A busca por alternativas ao uso de animais em ensaios clínicos e testes de produtos intensificou-se na última década. Um dos casos mais representativos é o programa Tox 21 (Toxicologia do Século 21), criado com a colaboração de agências federais norte-americanas como os National Institutes of Health (NIH) e a Environmental Protection Agency (EPA). Lançado em 2008, utiliza modelos matemáticos e computacionais, aliados à genômica e à tecnologia robótica, para estudar a estrutura e a toxicidade de uma vasta coleção de compostos químicos. O objetivo é conhecer as vias pelas quais as toxinas agem no organismo e criar métodos capazes de predizer se um candidato a fármaco merece ser submetido a ensaio clínico. Ao descartar moléculas prejudiciais à saúde, evita-se a utilização de animais em testes de compostos previamente classificados como tóxicos. Em dois anos, foram estudadas mais de 10 mil substâncias. Os resultados estão disponíveis em plataformas virtuais.
“O sucesso das próximas etapas do programa depende de colaborações mais, robustas, envolvendo companhias farmacêuticas”, diz Raymond Tice, do National Institute of Environmental Health Science dos Estados Unidos, instituição envolvida no Tox 21. Tice participou do workshop Challenges and Perspectives in Research on Alternatives to Animal Testing, realizado na FAPESP em março. Segundo ele, o paradigma dos testes em animais não incorpora avanços para tornar o processo mais seguro e preciso.
Eduardo Pagani, gerente de desenvolvimento de fármacos do Laboratório Nacional de Biociências (LNBio), mostrou no workshop como modelos computacionais são capazes de comparar a estrutura de uma molécula candidata com a de outras já testadas e definir se vale a pena seguir com seu desenvolvimento. O LNBio, que trabalha nessa frente, busca parcerias. No caso, com grupos que dominam a tecnologia de organs-on-a-chip. Trata-se de uma técnica em estudo nos Estados Unidos e na Alemanha que usa células para desenvolver tecidos humanos integrados a microchips, capazes de reproduzir o funcionamento de órgãos vivos. “Queremos atuar no campo de mimetização de tecidos”, ressalta Pagani.

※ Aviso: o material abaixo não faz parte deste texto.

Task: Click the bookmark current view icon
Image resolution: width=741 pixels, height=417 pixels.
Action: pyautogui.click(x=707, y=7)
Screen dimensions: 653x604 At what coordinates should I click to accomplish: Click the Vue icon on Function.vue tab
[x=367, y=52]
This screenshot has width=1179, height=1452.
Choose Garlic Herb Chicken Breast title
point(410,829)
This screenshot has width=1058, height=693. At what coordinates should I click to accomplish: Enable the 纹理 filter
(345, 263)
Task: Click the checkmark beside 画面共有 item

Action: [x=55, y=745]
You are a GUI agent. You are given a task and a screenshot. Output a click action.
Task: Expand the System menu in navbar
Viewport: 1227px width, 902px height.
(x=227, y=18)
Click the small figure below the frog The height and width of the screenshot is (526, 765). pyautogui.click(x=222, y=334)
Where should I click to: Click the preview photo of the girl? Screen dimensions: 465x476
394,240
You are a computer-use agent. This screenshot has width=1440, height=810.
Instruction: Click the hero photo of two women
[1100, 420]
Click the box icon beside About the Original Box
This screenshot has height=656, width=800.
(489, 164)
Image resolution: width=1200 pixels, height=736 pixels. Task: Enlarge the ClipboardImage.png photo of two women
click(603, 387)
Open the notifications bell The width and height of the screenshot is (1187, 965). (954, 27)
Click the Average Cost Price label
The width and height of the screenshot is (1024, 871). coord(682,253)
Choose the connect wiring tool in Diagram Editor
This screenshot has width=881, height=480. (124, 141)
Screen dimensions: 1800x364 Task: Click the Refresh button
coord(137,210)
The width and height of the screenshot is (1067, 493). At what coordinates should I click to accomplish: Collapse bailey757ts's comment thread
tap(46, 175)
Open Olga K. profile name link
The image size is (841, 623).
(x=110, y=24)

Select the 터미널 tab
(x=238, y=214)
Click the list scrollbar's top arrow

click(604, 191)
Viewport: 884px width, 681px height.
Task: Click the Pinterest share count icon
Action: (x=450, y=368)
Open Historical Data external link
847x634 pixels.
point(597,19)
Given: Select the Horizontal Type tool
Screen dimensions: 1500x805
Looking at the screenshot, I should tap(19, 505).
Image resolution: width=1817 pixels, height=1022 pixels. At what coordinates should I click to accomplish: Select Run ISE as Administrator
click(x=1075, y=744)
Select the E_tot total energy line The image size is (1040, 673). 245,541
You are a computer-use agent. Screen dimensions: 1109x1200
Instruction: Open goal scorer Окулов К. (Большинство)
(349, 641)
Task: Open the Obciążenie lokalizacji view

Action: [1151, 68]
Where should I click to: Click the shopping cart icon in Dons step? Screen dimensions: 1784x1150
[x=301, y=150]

Pesquisadores que participaram do workshop trouxeram novas discussões sobre o uso de modelos animais em pesquisa. Tais modelos apresentam semelhança com o ser humano de apenas 60%, disse Thomas Hartung, do Center for Alternatives to Animal Testing do Johns Hopkins University Hospital, nos Estados Unidos. Hartung citou o exemplo da aspirina, comprovadamente segura aos seres humanos, mas que seria reprovada em testes em animais por promover malformações fetais em certos modelos. “Procuramos apresentar aos pesquisadores brasileiros a importância do uso dos métodos alternativos e suas limitações, além da necessidade de um delineamento experimental criterioso”, diz Lorena Gaspar Cordeiro, professora da Faculdade de Ciências Farmacêuticas de Ribeirão Preto da Universidade de São Paulo (USP), uma das organizadoras do evento.
Alguns métodos apresentados no workshop buscam alternativas ao uso de mamíferos, como o zebrafish, conhecido no país como peixe paulistinha, e a larva do inseto Galleria mellonella (ver Pesquisa FAPESP nº 220). “Cerca de 75% dos 26 mil genes do zebrafish são semelhantes aos humanos”, diz a geneticista Cláudia Maurer-Morelli, da Universidade Estadual de Campinas (Unicamp). Já as larvas têm mecanismos imunológicos similares aos dos mamíferos. “A cutícula da larva funciona como uma pele. Quando se injeta uma substância tóxica, ela reage e escurece”, explica Maria José Giannini, professora da Faculdade de Ciências Farmacêuticas de Araraquara, da Universidade Estadual Paulista (Unesp). “O Brasil caminha para acompanhar o que acontece em países como os Estados Unidos e os da Europa”, diz Giannini, coordenadora do workshop.